Crosswell survey schematics showing acquisition of common source ‘fans’ on the left and the ray paths utilized for velocity and seismic profiles.

Crosswell seismic applications

Resolution

Syarif et al, SPE 166490, 2013, Crosswell Seismic Guided 3D Seismic Interpretation Results in Successful Infill Well Location in Bunyu Field (Indonesia). — **Syarif et al**, SPE 166490, 2013, Crosswell Seismic Guided 3D Seismic Interpretation Results in Successful Infill Well Location in Bunyu Field (Indonesia).

Comparison of Crosswell Seismic profile XR2-X7 (2011), re-processed surface seismic (2010). The new fault interpreted (green) separates the Bunyu Nibung & Bunyu Reuris blocks. The new well trajectory for X-30 is displayed in black.

Thermal

Bair et al, SEG January 1999, 1643-1646 Time‐lapse imaging of steam and heat movement in the Cymric 36W Cyclic Steam Pilot using crosswell seismology. — **Bair et al**, SEG January 1999, 1643-1646 Time‐lapse imaging of steam and heat movement in the Cymric 36W Cyclic Steam Pilot using crosswell seismology.

Velocity tomogram from steam injection shows up to 25% reduced velocity signature of injected steam. There is clear evidence of a vertical induced fracture near the injection wellbore.

CO2 Injection

The image shows the difference in velocities from before and after CO2 injection. Lower velocity in warm colors. “There is a remarkable correlation between reflection event terminations and discontinuities in the tomogram difference”

Geotechnical

S. Boone et al, SEG January 2008, 1407-1410. Identification and interpretation of solution mining features on a crosswell reflection profile.

Direct evidence of solution salt mining cavities and cavity collapse features are detected on high resolution crosswell reflection seismic data in
surveys for site evaluation for bridge construction.

Crosswell seismic planning & acquisition

Crosswell seismic project require two wells; one to deploy the source and the other for the receiver array. Their distance apart is limited by the source generating sufficient energy to be transmitted to the receiver array. Typically the two wells are less than 1000’ apart. Additionally the wells should be in the same plane. The selection of which downhole source and receiver array to use is tied to the project objectives and geometry; what spatial resolution is required, where is the target within the 2D space and what is the overall depth of interest. Pre survey planning should provide recommendations on source and receiver spacing, overall survey time and likely resolution.

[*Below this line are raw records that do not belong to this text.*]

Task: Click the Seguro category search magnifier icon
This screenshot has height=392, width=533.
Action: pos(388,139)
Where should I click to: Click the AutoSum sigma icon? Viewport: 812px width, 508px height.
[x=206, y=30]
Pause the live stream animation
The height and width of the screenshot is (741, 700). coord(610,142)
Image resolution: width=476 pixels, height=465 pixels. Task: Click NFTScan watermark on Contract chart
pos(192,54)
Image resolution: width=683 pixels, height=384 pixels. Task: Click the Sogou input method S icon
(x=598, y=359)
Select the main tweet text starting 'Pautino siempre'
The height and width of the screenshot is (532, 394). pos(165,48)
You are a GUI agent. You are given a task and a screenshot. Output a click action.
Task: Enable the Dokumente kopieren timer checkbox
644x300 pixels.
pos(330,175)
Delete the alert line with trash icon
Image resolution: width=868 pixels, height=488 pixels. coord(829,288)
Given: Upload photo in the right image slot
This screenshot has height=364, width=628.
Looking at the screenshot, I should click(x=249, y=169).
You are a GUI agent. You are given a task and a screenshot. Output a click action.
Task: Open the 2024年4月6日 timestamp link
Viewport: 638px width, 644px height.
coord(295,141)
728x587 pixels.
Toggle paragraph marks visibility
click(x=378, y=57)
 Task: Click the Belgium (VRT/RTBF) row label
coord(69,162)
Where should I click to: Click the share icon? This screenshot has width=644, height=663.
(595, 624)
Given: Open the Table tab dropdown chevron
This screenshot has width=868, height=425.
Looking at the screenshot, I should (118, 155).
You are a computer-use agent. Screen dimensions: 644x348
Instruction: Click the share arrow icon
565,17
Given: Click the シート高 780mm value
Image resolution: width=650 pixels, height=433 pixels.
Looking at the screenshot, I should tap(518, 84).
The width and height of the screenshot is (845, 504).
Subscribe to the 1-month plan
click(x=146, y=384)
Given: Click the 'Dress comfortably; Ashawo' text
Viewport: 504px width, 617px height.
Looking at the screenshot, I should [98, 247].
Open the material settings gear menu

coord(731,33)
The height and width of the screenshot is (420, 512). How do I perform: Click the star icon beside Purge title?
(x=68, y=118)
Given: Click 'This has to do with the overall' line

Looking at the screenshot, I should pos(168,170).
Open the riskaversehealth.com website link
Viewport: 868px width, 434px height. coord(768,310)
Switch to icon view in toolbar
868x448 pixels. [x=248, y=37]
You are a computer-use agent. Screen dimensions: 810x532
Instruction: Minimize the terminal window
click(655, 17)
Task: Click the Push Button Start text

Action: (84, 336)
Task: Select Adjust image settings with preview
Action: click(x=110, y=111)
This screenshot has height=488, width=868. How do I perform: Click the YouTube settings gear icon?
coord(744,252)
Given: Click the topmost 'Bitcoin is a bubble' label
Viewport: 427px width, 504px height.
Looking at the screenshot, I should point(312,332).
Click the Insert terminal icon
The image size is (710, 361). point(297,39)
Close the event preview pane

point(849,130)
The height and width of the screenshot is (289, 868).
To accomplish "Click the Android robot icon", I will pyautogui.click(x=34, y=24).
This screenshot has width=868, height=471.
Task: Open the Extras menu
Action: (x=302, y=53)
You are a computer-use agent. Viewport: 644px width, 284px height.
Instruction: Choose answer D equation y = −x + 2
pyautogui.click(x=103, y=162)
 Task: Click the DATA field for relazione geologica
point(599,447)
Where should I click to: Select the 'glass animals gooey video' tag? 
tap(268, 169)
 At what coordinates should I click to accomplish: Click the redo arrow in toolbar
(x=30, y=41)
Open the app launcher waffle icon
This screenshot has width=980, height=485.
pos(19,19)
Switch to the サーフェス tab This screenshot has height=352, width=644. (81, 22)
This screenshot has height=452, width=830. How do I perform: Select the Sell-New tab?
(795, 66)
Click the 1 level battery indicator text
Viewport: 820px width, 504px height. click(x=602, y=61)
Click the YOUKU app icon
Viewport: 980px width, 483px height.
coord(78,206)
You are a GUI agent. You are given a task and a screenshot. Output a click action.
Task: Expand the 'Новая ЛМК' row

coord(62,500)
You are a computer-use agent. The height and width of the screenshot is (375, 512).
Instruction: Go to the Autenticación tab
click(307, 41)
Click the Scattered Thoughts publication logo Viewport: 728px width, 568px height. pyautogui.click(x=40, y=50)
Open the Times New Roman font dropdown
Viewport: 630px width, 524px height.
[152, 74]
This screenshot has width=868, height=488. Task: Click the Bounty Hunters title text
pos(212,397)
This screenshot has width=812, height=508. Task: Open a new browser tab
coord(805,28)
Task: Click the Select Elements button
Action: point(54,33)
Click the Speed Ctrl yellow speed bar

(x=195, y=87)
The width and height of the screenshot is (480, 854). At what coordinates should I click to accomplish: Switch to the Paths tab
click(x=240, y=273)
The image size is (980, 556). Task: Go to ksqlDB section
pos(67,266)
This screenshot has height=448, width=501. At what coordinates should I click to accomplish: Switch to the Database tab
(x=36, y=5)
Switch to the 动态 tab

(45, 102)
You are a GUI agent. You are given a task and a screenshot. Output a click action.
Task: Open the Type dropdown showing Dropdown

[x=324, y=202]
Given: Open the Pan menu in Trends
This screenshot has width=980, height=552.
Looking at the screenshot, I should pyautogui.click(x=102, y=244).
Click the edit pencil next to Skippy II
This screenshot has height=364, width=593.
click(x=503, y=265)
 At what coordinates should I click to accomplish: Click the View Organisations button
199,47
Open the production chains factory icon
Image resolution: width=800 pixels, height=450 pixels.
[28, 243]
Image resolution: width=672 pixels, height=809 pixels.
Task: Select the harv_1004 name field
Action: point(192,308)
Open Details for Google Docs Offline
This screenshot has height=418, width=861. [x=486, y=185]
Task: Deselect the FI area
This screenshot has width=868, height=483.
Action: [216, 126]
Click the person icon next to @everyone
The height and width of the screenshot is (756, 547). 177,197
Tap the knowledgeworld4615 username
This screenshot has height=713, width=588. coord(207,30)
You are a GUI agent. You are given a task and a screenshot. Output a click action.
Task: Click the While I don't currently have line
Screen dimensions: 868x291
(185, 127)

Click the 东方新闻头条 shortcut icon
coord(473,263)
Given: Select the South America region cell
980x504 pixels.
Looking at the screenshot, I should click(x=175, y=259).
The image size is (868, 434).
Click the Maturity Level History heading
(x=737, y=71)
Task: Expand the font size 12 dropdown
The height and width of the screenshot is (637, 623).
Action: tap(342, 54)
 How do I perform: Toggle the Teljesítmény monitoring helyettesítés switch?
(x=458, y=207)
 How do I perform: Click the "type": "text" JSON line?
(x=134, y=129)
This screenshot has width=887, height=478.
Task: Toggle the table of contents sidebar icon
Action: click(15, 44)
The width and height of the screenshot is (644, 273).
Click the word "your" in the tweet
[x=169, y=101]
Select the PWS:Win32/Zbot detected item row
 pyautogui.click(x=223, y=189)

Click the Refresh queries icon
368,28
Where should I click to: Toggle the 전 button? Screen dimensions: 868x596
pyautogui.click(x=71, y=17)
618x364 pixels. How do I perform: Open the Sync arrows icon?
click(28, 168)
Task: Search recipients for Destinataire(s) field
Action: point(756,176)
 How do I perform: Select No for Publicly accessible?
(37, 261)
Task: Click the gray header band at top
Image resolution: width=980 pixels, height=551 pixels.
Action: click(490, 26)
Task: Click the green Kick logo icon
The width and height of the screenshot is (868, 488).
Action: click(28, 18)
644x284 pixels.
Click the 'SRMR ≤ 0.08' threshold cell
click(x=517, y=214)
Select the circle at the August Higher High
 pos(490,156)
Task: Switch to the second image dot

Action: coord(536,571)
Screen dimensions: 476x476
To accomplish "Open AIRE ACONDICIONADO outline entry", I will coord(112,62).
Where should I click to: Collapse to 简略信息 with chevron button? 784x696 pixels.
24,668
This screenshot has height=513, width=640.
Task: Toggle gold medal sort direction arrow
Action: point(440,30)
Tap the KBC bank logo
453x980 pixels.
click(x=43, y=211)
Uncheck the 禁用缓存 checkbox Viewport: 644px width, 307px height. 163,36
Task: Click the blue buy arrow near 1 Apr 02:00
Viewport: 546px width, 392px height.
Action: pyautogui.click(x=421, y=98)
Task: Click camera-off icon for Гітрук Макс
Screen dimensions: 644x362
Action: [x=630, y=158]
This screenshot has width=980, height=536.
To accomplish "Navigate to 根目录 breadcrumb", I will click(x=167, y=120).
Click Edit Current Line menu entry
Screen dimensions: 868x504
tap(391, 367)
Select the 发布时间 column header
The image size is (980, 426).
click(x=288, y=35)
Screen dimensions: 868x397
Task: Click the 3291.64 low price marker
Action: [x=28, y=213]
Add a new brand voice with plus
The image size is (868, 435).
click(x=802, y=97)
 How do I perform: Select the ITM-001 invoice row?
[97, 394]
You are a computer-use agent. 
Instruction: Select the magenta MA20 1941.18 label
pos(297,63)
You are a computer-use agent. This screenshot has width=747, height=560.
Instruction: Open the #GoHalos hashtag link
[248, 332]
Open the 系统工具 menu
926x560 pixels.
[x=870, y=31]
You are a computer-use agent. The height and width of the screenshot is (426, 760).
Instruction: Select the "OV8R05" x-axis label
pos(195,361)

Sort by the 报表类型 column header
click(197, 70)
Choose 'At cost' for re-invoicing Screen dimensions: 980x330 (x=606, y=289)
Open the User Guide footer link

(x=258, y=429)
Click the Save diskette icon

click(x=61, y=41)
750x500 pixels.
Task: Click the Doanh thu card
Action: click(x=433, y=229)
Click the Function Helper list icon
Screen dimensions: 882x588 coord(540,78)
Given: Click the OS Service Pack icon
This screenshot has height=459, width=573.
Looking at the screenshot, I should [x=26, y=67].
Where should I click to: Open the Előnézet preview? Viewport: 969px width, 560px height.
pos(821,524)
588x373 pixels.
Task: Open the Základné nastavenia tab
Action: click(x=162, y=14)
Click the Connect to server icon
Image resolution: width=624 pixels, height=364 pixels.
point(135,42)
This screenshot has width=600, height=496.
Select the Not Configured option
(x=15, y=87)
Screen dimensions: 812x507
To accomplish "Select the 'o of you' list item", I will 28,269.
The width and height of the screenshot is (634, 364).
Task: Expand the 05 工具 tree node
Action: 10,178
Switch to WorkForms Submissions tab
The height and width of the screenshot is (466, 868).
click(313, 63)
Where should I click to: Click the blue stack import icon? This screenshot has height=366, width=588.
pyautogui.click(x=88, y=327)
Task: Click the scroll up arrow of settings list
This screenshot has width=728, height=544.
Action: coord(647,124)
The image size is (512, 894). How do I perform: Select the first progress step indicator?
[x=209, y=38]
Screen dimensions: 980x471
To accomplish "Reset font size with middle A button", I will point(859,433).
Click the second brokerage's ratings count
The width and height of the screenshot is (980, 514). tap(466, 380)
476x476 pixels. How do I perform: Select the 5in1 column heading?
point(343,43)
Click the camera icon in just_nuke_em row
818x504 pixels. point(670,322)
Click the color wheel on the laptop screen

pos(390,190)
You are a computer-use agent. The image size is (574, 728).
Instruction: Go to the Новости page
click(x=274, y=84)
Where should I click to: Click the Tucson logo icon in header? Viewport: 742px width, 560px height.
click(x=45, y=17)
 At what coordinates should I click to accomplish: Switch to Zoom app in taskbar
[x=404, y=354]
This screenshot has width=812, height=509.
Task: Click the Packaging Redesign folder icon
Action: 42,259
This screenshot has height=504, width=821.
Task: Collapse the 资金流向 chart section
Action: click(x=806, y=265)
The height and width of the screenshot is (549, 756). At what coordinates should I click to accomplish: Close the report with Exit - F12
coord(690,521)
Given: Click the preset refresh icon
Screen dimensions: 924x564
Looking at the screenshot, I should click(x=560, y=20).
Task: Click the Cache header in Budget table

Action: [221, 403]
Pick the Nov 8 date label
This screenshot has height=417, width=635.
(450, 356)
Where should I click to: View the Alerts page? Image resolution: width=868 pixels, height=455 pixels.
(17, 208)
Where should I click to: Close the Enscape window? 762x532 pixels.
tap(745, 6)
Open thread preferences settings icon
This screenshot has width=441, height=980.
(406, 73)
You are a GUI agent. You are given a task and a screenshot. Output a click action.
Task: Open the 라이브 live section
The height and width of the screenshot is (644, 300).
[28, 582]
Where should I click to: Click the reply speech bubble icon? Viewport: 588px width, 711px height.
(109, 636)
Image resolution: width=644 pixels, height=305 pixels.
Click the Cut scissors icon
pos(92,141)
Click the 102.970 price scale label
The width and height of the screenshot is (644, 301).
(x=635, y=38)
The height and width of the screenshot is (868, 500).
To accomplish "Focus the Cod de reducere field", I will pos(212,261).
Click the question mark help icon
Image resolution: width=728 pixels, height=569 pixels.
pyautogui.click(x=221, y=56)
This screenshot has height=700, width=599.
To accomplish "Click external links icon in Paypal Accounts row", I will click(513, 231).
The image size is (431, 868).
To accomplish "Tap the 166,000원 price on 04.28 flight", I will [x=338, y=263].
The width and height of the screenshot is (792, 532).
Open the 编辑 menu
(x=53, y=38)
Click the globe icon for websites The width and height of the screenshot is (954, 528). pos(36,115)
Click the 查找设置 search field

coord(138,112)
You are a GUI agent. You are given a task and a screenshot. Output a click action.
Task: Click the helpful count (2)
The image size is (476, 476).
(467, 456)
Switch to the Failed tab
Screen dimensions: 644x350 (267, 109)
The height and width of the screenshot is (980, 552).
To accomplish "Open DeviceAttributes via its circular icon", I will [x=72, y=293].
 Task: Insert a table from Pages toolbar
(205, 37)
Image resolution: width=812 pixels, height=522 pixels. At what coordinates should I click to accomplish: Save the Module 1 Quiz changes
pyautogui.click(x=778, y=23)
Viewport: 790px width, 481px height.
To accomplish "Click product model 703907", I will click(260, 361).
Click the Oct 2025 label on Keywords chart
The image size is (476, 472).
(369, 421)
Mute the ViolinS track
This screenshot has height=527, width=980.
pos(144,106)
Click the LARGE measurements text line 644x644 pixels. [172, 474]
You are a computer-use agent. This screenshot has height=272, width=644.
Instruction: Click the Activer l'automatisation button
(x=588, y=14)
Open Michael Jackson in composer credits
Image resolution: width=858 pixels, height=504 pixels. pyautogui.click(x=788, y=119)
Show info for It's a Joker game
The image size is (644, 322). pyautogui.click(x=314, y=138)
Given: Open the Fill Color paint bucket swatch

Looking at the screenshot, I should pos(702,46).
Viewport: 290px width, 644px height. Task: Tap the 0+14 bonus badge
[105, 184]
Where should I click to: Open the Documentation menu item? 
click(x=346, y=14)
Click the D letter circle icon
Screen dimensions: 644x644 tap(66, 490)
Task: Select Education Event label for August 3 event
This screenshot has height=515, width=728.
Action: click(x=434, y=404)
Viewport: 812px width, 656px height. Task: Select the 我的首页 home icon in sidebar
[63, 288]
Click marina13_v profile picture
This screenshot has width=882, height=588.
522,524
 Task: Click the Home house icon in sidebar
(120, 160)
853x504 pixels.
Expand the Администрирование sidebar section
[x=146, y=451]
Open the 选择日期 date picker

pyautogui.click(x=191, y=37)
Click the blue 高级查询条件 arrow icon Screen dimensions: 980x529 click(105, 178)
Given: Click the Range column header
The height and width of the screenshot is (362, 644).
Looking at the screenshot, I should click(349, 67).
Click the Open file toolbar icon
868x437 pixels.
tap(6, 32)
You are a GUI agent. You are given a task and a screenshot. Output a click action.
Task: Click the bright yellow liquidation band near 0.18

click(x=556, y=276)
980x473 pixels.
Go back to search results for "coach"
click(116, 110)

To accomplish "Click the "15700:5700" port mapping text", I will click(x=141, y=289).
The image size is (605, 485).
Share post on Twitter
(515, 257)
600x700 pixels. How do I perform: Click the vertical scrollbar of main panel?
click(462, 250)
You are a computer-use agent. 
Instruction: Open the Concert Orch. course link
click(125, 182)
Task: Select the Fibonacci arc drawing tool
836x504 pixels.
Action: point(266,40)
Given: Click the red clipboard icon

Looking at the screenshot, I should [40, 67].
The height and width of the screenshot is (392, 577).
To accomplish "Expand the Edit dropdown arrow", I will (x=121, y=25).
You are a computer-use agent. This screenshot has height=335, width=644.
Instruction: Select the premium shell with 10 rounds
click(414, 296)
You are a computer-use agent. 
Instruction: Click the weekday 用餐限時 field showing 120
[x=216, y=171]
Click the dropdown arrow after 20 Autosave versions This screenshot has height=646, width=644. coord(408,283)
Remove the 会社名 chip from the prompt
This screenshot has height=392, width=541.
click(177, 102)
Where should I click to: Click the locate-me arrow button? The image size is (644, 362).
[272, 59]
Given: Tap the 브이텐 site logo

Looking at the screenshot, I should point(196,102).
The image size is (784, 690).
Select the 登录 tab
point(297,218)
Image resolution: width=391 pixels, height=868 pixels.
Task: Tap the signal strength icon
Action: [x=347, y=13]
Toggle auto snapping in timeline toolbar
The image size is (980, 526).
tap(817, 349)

Downhole sources vary from small sparker sources most suitable for shallow engineering applications to high frequency piezoelectric sources to swept, high energy sources designed specifically for oilfield applications. Receiver arrays are those used in conventional VSP surveys however, because of the higher resolution required, these arrays typically need to be interleaved during acquisition to achieve the required level spacing. DAS using fiber optic cables can also be used subject to the directional sensitivity of the measurement.